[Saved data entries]
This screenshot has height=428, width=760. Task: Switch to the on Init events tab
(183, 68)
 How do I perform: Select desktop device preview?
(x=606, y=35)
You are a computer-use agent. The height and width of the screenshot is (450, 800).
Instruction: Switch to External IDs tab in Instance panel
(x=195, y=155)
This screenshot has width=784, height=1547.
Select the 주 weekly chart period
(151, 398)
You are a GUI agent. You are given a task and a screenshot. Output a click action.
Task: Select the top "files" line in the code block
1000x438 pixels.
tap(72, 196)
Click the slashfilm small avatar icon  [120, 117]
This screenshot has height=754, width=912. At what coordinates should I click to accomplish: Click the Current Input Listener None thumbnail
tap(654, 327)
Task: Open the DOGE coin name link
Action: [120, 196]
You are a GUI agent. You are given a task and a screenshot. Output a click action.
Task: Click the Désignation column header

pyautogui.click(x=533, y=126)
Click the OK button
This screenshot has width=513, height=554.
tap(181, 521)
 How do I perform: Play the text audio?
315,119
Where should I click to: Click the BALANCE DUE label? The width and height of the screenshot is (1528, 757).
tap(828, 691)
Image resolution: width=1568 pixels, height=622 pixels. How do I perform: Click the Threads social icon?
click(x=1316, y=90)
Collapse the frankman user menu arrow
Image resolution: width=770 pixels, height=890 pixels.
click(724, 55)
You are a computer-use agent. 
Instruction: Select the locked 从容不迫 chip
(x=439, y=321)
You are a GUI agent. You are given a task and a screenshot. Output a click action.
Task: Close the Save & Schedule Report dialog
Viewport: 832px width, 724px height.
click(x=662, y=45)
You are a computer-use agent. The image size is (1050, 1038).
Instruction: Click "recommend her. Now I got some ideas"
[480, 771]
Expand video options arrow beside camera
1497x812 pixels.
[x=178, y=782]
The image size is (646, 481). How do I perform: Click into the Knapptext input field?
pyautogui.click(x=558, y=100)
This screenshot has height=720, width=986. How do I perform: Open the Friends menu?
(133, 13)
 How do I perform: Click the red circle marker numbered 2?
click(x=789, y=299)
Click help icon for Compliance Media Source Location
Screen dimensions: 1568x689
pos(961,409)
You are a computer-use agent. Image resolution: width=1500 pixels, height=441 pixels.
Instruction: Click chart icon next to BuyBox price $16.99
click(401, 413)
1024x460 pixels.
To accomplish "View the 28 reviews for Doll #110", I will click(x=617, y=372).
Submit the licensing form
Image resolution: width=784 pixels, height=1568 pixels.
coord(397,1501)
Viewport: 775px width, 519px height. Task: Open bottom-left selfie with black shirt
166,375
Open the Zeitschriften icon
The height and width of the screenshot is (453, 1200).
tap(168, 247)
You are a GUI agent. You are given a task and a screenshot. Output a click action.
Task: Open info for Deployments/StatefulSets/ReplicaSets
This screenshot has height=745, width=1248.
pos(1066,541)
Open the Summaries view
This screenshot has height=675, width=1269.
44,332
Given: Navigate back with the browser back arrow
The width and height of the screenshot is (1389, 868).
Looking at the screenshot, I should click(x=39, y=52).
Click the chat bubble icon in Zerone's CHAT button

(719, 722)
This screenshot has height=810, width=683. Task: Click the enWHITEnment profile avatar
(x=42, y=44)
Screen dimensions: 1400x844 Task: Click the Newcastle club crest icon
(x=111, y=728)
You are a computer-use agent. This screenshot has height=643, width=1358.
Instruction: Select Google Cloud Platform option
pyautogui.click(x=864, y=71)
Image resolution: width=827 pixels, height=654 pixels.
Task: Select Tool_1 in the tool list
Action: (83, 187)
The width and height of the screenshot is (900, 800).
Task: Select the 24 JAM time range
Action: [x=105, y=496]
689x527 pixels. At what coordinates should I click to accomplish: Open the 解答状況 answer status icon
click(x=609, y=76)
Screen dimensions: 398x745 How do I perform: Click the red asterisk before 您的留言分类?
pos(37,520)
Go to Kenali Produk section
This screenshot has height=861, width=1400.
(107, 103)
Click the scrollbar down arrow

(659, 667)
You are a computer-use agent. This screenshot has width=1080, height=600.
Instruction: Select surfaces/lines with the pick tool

### THE PROBLEM
An accurate, complete transcription of the records above is needed.

### TASK RESPONSE
This screenshot has height=428, width=760. Task: Switch to the on Init events tab
(183, 68)
 How do I perform: Select desktop device preview?
(x=606, y=35)
You are a computer-use agent. The height and width of the screenshot is (450, 800).
Instruction: Switch to External IDs tab in Instance panel
(x=195, y=155)
This screenshot has width=784, height=1547.
Select the 주 weekly chart period
(151, 398)
You are a GUI agent. You are given a task and a screenshot. Output a click action.
Task: Select the top "files" line in the code block
1000x438 pixels.
tap(72, 196)
Click the slashfilm small avatar icon  [120, 117]
This screenshot has height=754, width=912. At what coordinates should I click to accomplish: Click the Current Input Listener None thumbnail
tap(654, 327)
Task: Open the DOGE coin name link
Action: [120, 196]
You are a GUI agent. You are given a task and a screenshot. Output a click action.
Task: Click the Désignation column header

pyautogui.click(x=533, y=126)
Click the OK button
This screenshot has width=513, height=554.
tap(181, 521)
 How do I perform: Play the text audio?
315,119
Where should I click to: Click the BALANCE DUE label? The width and height of the screenshot is (1528, 757).
tap(828, 691)
Image resolution: width=1568 pixels, height=622 pixels. How do I perform: Click the Threads social icon?
click(x=1316, y=90)
Collapse the frankman user menu arrow
Image resolution: width=770 pixels, height=890 pixels.
click(724, 55)
You are a computer-use agent. 
Instruction: Select the locked 从容不迫 chip
(x=439, y=321)
You are a GUI agent. You are given a task and a screenshot. Output a click action.
Task: Close the Save & Schedule Report dialog
Viewport: 832px width, 724px height.
click(x=662, y=45)
You are a computer-use agent. The image size is (1050, 1038).
Instruction: Click "recommend her. Now I got some ideas"
[480, 771]
Expand video options arrow beside camera
1497x812 pixels.
[x=178, y=782]
The image size is (646, 481). How do I perform: Click into the Knapptext input field?
pyautogui.click(x=558, y=100)
This screenshot has height=720, width=986. How do I perform: Open the Friends menu?
(133, 13)
 How do I perform: Click the red circle marker numbered 2?
click(x=789, y=299)
Click help icon for Compliance Media Source Location
Screen dimensions: 1568x689
pos(961,409)
You are a computer-use agent. Image resolution: width=1500 pixels, height=441 pixels.
Instruction: Click chart icon next to BuyBox price $16.99
click(401, 413)
1024x460 pixels.
To accomplish "View the 28 reviews for Doll #110", I will click(x=617, y=372).
Submit the licensing form
Image resolution: width=784 pixels, height=1568 pixels.
coord(397,1501)
Viewport: 775px width, 519px height. Task: Open bottom-left selfie with black shirt
166,375
Open the Zeitschriften icon
The height and width of the screenshot is (453, 1200).
tap(168, 247)
You are a GUI agent. You are given a task and a screenshot. Output a click action.
Task: Open info for Deployments/StatefulSets/ReplicaSets
This screenshot has height=745, width=1248.
pos(1066,541)
Open the Summaries view
This screenshot has height=675, width=1269.
44,332
Given: Navigate back with the browser back arrow
The width and height of the screenshot is (1389, 868).
Looking at the screenshot, I should click(x=39, y=52).
Click the chat bubble icon in Zerone's CHAT button

(719, 722)
This screenshot has height=810, width=683. Task: Click the enWHITEnment profile avatar
(x=42, y=44)
Screen dimensions: 1400x844 Task: Click the Newcastle club crest icon
(x=111, y=728)
You are a computer-use agent. This screenshot has height=643, width=1358.
Instruction: Select Google Cloud Platform option
pyautogui.click(x=864, y=71)
Image resolution: width=827 pixels, height=654 pixels.
Task: Select Tool_1 in the tool list
Action: (83, 187)
The width and height of the screenshot is (900, 800).
Task: Select the 24 JAM time range
Action: [x=105, y=496]
689x527 pixels. At what coordinates should I click to accomplish: Open the 解答状況 answer status icon
click(x=609, y=76)
Screen dimensions: 398x745 How do I perform: Click the red asterisk before 您的留言分类?
pos(37,520)
Go to Kenali Produk section
This screenshot has height=861, width=1400.
(107, 103)
Click the scrollbar down arrow

(659, 667)
You are a computer-use agent. This screenshot has width=1080, height=600.
Instruction: Select surfaces/lines with the pick tool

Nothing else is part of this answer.